When most people think about drawing, the first thing that comes to mind is the work of da Vinci, Michelangelo and other Old Masters. Expressive drawing, by contrast, comes from a tradition focused on breaking through the limitations of classical art and exploring freer, more intimate forms of expression.
Traditionally, drawing has served two purposes in Western culture: to document appearances and to tell stories. But in the late 19th and early 20th centuries, prompted in part by the invention of photography, the pioneers of the Modernist movement (such as Cezanne, Picasso and Kandinsky, to name a few) started experimenting with alternative, more introspective approaches to art-making.
These great figures, writes artist Steve Aimone in his book Expressive Drawing, "challenged the assumptions of the Renaissance tradition: Rather than focusing on appearances in the visible world, Modernism argued that art can be about the unseen — it can give form to the formless.
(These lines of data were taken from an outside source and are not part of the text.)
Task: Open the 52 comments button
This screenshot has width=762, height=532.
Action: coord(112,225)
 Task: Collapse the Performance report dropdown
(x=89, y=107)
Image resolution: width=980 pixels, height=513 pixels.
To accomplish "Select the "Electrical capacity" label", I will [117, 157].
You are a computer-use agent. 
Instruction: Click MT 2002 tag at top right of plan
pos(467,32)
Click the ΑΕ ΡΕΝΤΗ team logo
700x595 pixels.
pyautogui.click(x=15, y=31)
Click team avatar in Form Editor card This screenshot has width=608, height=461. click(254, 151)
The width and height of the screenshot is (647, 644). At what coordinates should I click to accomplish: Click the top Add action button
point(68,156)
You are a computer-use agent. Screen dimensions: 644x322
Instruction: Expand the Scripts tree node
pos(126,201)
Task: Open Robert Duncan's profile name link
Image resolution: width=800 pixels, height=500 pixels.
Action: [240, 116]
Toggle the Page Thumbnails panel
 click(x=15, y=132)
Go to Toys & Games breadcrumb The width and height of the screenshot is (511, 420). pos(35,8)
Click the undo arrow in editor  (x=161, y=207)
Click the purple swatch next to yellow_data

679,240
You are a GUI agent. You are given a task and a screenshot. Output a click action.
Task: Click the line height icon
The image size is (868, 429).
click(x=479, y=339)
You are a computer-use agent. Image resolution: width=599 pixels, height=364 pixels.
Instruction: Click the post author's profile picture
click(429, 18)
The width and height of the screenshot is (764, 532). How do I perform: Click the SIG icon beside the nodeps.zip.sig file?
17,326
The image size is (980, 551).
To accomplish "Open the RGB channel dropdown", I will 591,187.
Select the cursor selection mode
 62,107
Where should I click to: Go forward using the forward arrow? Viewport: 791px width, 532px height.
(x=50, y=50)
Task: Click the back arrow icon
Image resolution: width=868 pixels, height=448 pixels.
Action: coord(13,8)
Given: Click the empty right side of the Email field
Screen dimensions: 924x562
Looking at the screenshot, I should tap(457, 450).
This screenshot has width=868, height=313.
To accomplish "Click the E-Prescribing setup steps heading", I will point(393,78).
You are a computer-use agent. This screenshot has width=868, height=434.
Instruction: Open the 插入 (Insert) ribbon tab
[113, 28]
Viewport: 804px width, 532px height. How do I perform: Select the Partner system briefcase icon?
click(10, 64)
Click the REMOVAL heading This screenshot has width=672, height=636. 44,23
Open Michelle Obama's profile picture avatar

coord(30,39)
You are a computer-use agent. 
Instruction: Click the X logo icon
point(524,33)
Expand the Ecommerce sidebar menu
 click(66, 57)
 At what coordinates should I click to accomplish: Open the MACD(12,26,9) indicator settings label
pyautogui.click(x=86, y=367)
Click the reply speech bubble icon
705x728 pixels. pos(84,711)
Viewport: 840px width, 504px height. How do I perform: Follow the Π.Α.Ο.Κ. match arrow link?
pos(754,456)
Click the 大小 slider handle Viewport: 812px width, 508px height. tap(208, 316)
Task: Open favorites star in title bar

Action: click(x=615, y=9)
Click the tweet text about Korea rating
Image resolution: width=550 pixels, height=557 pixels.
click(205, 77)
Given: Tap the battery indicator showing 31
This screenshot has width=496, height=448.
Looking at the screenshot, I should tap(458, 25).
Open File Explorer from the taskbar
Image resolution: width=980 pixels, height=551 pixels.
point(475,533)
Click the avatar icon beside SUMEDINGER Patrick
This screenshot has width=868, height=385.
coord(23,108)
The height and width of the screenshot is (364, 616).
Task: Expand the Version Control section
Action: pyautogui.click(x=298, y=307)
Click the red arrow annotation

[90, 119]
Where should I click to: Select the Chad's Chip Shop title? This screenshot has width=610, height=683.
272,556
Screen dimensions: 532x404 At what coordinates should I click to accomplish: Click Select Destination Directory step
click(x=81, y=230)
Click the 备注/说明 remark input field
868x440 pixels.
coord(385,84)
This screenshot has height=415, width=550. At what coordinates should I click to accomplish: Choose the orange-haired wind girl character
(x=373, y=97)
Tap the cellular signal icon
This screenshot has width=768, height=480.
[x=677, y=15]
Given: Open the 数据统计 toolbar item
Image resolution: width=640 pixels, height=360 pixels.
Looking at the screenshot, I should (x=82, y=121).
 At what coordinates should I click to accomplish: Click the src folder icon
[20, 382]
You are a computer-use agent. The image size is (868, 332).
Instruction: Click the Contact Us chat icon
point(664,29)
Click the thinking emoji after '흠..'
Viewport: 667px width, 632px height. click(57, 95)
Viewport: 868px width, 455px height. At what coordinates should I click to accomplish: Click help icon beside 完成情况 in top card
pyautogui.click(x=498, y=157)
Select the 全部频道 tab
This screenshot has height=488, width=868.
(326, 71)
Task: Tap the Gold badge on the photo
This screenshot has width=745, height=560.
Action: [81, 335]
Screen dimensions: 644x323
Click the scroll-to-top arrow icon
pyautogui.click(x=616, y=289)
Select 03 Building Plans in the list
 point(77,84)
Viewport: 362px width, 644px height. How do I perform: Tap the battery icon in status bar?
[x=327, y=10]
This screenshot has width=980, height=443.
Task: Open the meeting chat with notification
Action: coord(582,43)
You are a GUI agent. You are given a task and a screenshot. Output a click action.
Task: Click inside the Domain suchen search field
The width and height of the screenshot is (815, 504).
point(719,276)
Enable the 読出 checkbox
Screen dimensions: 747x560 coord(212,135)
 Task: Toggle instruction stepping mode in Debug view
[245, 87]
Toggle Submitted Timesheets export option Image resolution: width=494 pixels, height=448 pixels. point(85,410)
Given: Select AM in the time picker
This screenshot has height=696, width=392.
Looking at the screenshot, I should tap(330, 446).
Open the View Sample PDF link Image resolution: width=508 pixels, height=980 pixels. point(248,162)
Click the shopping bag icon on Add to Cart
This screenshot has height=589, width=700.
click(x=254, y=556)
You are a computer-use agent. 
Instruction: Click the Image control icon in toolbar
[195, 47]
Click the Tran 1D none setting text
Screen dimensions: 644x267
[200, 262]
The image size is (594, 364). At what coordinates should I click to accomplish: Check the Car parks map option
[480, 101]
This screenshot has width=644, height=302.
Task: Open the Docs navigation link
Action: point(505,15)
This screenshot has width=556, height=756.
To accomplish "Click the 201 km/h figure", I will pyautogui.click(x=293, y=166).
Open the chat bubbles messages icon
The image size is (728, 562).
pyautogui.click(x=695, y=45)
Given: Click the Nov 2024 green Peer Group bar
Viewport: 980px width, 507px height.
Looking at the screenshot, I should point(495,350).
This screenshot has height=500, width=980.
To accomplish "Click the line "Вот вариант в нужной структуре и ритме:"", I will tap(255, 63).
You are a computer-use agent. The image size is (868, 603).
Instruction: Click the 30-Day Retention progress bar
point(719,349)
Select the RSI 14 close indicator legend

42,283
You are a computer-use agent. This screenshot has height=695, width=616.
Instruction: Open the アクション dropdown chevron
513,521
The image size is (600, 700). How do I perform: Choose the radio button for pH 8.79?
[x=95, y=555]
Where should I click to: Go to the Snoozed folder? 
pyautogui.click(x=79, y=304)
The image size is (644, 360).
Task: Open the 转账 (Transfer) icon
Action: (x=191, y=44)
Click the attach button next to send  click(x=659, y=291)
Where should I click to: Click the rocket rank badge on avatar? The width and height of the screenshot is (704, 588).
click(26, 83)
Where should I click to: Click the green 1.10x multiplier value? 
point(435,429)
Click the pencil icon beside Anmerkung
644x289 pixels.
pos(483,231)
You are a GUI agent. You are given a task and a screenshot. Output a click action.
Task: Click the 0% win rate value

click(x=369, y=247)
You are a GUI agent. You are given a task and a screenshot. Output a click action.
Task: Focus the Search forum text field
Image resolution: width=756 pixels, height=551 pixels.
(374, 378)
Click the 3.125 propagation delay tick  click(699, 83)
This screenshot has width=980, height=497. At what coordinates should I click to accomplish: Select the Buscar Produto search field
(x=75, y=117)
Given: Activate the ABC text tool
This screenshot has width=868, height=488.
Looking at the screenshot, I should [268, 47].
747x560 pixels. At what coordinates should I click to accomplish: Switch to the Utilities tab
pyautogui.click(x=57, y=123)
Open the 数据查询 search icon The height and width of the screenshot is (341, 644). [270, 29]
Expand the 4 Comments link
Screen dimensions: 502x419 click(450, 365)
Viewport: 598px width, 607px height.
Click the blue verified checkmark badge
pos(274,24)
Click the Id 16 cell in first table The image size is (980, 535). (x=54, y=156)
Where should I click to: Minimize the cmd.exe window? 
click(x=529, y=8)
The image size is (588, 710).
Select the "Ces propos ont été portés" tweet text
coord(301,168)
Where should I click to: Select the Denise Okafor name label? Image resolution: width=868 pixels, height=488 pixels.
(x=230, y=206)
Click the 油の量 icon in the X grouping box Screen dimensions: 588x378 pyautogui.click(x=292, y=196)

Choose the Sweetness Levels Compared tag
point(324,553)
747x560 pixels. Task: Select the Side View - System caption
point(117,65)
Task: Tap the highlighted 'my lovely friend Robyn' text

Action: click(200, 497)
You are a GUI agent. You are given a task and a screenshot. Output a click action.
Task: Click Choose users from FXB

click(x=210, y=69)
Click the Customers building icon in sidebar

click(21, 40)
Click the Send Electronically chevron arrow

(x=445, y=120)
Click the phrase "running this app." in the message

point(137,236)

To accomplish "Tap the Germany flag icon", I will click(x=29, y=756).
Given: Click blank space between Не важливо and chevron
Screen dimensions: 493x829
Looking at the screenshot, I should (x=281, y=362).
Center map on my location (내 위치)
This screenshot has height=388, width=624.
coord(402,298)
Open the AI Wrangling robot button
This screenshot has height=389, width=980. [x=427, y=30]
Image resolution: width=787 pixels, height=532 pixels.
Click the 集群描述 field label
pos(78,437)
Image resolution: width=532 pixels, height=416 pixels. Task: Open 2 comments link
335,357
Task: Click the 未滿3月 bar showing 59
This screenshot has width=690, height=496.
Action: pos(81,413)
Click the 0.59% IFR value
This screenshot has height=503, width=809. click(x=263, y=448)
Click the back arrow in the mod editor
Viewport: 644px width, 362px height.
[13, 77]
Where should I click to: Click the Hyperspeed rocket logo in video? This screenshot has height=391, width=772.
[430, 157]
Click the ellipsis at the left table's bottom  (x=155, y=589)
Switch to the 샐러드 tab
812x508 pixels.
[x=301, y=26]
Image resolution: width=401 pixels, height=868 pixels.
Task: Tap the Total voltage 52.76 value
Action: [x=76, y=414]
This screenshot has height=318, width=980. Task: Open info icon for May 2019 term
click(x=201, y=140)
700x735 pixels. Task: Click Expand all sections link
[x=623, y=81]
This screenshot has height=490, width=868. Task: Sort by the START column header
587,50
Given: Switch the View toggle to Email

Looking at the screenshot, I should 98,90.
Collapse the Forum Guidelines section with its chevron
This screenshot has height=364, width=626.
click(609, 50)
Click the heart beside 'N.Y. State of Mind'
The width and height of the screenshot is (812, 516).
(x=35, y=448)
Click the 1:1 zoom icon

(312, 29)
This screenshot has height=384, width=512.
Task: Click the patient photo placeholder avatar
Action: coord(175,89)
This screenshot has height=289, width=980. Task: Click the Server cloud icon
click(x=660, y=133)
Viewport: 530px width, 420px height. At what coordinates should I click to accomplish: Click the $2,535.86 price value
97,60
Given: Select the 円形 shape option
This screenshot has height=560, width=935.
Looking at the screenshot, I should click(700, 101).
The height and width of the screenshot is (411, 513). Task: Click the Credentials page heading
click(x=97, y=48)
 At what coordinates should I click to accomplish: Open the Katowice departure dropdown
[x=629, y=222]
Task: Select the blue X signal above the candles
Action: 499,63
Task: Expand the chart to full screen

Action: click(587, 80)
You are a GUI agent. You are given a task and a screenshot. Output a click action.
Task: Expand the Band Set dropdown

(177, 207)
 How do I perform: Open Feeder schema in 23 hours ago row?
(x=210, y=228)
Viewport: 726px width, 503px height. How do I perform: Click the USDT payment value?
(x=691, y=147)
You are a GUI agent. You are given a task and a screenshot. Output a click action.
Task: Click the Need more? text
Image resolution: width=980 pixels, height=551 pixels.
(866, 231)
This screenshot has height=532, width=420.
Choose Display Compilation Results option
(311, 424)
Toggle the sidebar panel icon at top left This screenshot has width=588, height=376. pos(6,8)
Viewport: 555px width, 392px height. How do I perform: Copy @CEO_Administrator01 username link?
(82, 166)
In other words, drawings can be about internal realities (feelings, imagination, fantasies, dreams, the spirit), experiences that transcend or underlie the purely visible."
Expressive drawing builds on this revolutionary insight and goes one step further. Through a series of simple exercises, based on the discoveries of the Modernists and their descendants — notably Abstract Expressionists such as Robert Motherwell and Willem de Kooning — Aimone has created a freewheeling, deeply personal approach to drawing that's accessible to anyone interested in exploring his or her "unseen" world in a direct and honest way.
And you don't have to be especially "gifted" to get started. Expressive drawing takes you "back to the spontaneity, the worry-free expressive nature you had as a child," says Aimone. "Except now you’ve got a lifetime's history to bring to the process and integrate with it."
That's why this type of drawing is particularly attractive to adult learners. "Usually people who are older are no longer as fearful about looking silly," he says. "They're more interested in reflecting on themselves and their lives, and that's what this work is all about. Every time people do this kind of drawing, they're doing it from a very personal source."
That's not all. "Traditional drawings communicate the appearance of things from a fixed point of view at a frozen moment in time," Aimone adds. "Expressive drawing is about experiencing life from many points of view — all contained in the same drawing. It's a composite portrait of your emotions as they develop over time."